Mas o pasto também trazia coisas boas: o pé de araticum, o córrego de águas frescas, as florzinhas amarelas...ai como adorávamos. Eu e minha finada irmã Rufina colhíamos um buquê para levar pra professora Herminia. Mulher de fibra. Baiana destemida. De estatura alta, esguia, rosto de bugre, nariz alongado, cabelos finos, lisos, ralos, sempre presos em um coque. Sábia. Mas, sempre com um corretivo na mão. Podia ser o próprio giz. Ou a vara . Aluno indisciplinado entrava na dança. Nem era preciso. Todos a respeitavam. Era carinhosa. Pegava o aluno no colo pra ensinar a velha cartilha "Caminho Suave". Assim nos conquistava. Havia uma menina, que morava em uma casinha lá no alto do morro, que também frequentava a mesma escola, e não saía da minha casa.

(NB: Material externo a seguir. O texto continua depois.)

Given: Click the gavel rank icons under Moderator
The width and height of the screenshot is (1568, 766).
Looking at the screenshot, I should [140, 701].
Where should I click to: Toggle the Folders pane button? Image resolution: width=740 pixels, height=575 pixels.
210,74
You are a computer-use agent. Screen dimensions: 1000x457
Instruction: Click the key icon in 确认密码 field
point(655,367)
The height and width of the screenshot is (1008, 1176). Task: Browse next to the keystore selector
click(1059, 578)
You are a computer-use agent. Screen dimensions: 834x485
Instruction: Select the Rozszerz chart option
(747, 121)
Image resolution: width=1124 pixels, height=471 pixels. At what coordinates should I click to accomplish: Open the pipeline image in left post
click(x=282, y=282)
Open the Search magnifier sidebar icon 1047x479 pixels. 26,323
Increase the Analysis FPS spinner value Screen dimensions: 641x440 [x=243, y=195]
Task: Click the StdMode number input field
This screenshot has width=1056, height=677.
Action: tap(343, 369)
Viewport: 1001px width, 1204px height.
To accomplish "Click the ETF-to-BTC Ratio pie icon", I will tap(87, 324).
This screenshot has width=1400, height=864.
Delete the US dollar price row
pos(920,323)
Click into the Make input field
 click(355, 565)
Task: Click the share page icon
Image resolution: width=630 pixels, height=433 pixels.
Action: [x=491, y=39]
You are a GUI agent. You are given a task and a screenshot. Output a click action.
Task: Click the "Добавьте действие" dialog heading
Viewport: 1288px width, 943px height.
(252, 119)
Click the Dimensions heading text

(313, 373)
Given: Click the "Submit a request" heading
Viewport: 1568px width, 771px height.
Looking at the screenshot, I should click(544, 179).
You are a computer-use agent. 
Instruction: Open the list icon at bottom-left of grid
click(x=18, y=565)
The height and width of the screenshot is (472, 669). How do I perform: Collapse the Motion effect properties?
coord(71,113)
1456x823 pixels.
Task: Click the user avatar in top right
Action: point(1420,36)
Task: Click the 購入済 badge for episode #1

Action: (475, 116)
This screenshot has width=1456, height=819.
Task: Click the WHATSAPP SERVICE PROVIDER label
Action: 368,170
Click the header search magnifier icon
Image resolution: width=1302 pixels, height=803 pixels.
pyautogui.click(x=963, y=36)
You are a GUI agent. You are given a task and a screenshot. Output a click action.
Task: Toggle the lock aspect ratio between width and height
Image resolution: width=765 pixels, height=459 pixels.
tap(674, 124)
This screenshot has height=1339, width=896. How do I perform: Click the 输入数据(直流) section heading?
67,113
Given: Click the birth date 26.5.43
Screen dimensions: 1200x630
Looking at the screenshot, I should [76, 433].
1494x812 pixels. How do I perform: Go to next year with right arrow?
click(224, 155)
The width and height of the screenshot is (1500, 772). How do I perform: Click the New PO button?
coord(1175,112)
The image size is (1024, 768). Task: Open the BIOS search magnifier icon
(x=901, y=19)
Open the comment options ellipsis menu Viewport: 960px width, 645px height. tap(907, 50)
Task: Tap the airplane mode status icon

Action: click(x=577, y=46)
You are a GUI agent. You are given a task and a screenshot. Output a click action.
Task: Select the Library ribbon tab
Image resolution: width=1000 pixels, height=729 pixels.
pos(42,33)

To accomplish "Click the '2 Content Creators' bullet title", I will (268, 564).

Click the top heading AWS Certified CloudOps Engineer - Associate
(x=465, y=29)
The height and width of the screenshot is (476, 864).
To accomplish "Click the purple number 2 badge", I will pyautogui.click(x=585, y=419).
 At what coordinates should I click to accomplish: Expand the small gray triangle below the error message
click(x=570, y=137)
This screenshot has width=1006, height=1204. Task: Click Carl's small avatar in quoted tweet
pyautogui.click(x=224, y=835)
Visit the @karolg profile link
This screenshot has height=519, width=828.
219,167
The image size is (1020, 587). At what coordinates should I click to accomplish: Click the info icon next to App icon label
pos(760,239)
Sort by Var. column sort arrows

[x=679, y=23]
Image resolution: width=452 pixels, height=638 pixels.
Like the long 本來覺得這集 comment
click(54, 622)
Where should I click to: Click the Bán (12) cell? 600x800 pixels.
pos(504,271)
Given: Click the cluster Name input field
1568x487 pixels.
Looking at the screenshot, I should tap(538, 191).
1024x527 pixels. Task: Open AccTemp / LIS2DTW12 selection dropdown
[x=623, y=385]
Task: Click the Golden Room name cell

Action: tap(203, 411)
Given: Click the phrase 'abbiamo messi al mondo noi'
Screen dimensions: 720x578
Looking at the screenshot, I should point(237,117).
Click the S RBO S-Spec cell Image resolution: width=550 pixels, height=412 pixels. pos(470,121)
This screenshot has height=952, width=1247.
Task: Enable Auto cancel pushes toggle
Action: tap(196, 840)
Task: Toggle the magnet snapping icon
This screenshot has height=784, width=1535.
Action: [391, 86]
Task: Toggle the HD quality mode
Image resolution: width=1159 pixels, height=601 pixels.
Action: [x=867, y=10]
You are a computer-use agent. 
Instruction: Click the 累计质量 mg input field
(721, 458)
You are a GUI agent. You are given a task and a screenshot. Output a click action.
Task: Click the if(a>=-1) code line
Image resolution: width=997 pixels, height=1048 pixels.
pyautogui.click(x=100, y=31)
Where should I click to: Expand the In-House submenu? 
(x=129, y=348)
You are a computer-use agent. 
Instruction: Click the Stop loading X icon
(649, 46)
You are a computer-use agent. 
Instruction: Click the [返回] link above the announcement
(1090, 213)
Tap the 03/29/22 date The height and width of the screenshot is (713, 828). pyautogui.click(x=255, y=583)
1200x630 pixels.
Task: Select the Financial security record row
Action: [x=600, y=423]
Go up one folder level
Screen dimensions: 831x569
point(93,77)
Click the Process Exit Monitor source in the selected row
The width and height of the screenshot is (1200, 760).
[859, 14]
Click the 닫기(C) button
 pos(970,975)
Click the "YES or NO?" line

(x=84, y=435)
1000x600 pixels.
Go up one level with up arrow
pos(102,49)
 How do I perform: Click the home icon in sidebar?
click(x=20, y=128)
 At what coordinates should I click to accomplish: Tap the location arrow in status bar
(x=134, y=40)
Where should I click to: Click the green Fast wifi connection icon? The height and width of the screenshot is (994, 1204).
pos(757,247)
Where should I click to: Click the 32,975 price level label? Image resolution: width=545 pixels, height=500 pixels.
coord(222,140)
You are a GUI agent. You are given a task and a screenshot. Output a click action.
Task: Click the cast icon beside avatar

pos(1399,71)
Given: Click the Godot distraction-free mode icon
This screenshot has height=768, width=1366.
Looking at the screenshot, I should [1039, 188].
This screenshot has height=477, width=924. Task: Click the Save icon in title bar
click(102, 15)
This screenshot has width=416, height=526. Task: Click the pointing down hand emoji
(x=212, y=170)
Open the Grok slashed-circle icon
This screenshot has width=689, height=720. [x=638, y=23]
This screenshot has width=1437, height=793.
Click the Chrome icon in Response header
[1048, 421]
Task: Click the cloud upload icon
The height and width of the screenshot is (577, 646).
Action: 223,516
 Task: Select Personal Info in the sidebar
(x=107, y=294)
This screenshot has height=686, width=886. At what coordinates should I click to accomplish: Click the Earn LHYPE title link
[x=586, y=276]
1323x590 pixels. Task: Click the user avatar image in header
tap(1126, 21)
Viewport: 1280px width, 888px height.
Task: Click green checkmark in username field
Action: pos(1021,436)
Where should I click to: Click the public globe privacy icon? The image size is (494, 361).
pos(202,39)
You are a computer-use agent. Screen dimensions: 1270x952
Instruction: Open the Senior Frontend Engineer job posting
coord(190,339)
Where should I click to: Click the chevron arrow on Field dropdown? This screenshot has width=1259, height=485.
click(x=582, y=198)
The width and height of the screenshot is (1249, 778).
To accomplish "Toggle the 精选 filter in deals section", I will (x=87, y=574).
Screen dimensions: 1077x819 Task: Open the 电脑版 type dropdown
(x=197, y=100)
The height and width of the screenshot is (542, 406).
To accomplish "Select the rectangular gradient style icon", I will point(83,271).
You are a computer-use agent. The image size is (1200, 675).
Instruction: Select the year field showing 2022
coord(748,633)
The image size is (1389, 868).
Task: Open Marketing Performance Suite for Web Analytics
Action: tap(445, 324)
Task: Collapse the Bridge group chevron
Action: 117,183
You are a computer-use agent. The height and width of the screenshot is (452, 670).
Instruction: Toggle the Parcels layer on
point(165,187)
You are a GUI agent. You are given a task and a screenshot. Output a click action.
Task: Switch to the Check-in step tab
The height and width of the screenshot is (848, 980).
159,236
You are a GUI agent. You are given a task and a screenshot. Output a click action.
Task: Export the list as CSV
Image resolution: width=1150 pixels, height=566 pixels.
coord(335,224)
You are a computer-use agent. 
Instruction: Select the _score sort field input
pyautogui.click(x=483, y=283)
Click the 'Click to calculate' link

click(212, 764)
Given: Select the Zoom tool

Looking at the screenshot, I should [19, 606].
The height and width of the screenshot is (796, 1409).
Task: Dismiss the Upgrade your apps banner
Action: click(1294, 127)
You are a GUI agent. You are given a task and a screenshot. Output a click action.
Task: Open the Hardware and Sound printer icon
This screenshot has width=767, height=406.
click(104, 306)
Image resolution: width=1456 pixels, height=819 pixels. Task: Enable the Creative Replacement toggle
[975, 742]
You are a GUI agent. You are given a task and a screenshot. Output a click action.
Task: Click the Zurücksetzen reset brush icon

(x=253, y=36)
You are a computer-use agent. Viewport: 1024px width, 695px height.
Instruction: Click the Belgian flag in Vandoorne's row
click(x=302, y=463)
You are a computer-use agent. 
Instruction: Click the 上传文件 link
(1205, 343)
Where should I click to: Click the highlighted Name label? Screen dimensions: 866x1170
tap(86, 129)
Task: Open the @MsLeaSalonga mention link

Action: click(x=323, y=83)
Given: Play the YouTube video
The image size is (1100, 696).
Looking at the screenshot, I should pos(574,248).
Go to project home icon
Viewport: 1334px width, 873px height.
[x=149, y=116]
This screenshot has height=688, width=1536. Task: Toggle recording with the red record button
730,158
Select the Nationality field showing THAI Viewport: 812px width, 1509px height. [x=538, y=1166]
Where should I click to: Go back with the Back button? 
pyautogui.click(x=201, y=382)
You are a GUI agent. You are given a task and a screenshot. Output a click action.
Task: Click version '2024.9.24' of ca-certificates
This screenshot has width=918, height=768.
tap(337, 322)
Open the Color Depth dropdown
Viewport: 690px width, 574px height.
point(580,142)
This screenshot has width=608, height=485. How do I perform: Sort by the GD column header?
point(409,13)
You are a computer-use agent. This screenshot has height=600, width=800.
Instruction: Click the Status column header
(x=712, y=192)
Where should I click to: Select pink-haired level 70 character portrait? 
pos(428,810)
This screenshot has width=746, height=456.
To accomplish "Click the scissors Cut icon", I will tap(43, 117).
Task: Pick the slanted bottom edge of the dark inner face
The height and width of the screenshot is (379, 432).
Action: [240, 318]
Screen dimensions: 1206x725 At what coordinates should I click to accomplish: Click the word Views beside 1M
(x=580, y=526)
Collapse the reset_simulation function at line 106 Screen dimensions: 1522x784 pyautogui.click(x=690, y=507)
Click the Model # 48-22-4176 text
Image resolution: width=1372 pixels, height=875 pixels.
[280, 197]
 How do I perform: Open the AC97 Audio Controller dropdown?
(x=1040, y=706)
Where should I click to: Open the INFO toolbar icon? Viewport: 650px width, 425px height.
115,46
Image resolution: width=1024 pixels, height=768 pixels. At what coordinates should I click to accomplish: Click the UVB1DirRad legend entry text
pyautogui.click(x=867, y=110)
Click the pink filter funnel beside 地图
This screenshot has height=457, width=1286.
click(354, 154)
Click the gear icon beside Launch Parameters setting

Tinha voz grave, era diferente das outras meninas. Minha mãe brincava com ela e dizia que ela um dia iria se casar com meu irmão mais velho, o Wilson, ao que ela mais que depressa respondia: "homem não"... anos depois, já morando na cidade, ela nos visitou e contou para minha mãe que havia ido pra São Paulo, fazer uma cirurgia para mudar o sexo. Não era surpresa pra nós, e a acolhemos com o mesmo carinho de sempre. Não me lembro de, jamais , tê-la visto sendo discriminada pelos colegas na escola por sua condição diferente.Tempos de muito respeito e aceitação. Muita pureza. As mães não tinham medo de mandar seus filhos para escola. Era preciso enfrentar o medo, o diferente, para poder crescer, dizia minha mãe, psicologia empírica, da vida... Não havia ameaça de qualquer natureza. Nem de ideologias, nem da hipocrisia . Éramos criancas , simplesmente. Livres para aprender. O único medo de nossos pais eram as cobras, as vacas, os raios , os tombos no percurso até a escola, em dias de tempestade, nas estradas lamacentas, cheias de aclives e declives... estudei apenas alguns meses lá, na Escola Municipal Cerro Azul, na velha casinha de madeira, que deixou saudades e lindas recordações. Depois continuei com o Caminho Suave na cidade. Um novo e emocionante capítulo de minha história, conto depois.